WHAT THIS TASK INVOLVES:
In the listing below, identify each line with the word "will" and return those lines.

INFORMATION SUPPLIED:
###

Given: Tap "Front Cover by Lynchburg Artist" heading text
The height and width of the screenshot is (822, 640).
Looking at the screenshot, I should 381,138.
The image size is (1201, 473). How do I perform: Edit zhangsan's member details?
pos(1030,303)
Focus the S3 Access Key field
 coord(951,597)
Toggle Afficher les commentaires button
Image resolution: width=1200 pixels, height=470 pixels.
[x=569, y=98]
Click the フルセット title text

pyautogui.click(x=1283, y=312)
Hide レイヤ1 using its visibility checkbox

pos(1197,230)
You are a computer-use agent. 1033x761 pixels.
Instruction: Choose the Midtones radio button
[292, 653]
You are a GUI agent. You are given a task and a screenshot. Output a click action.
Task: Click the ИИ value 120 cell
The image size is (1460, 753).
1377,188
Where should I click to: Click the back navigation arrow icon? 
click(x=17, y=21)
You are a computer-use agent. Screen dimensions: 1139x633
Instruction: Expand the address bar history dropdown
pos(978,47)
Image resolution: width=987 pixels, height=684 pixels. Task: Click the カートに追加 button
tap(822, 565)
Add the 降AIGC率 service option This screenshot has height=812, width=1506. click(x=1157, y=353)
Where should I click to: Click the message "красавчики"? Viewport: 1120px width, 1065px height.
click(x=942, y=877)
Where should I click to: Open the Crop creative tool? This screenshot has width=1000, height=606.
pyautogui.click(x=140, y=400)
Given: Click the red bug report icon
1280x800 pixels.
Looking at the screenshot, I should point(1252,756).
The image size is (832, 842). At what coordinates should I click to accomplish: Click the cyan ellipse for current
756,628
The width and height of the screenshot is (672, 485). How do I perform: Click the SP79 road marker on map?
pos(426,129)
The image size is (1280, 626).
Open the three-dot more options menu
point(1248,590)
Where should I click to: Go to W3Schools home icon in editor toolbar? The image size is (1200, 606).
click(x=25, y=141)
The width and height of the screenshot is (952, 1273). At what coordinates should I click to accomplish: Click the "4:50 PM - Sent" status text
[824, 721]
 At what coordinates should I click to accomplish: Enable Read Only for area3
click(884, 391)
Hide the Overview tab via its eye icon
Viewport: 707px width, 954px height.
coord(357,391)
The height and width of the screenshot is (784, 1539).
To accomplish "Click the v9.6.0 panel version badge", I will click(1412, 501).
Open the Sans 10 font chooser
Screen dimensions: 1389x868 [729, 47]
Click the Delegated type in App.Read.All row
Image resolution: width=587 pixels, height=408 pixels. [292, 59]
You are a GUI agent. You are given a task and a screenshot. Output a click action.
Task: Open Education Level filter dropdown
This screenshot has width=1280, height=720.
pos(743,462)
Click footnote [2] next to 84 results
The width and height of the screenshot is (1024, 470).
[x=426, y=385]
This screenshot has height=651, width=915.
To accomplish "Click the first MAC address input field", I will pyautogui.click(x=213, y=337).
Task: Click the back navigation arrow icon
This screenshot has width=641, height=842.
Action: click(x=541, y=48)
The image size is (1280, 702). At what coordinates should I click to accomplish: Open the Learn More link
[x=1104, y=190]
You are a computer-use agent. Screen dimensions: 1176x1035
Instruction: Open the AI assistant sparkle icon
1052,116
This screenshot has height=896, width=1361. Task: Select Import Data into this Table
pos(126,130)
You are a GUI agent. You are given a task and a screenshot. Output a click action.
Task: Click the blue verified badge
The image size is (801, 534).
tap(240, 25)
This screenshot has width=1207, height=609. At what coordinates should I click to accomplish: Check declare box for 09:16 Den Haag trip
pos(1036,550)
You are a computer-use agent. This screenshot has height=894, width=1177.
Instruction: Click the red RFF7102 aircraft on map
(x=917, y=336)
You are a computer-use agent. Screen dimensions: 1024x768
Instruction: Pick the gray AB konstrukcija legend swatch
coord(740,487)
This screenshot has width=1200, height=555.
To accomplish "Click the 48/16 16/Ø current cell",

###

EXERCISE SOLUTION:
To accomplish "Click the v9.6.0 panel version badge", I will click(1412, 501).
To accomplish "Click the first MAC address input field", I will pyautogui.click(x=213, y=337).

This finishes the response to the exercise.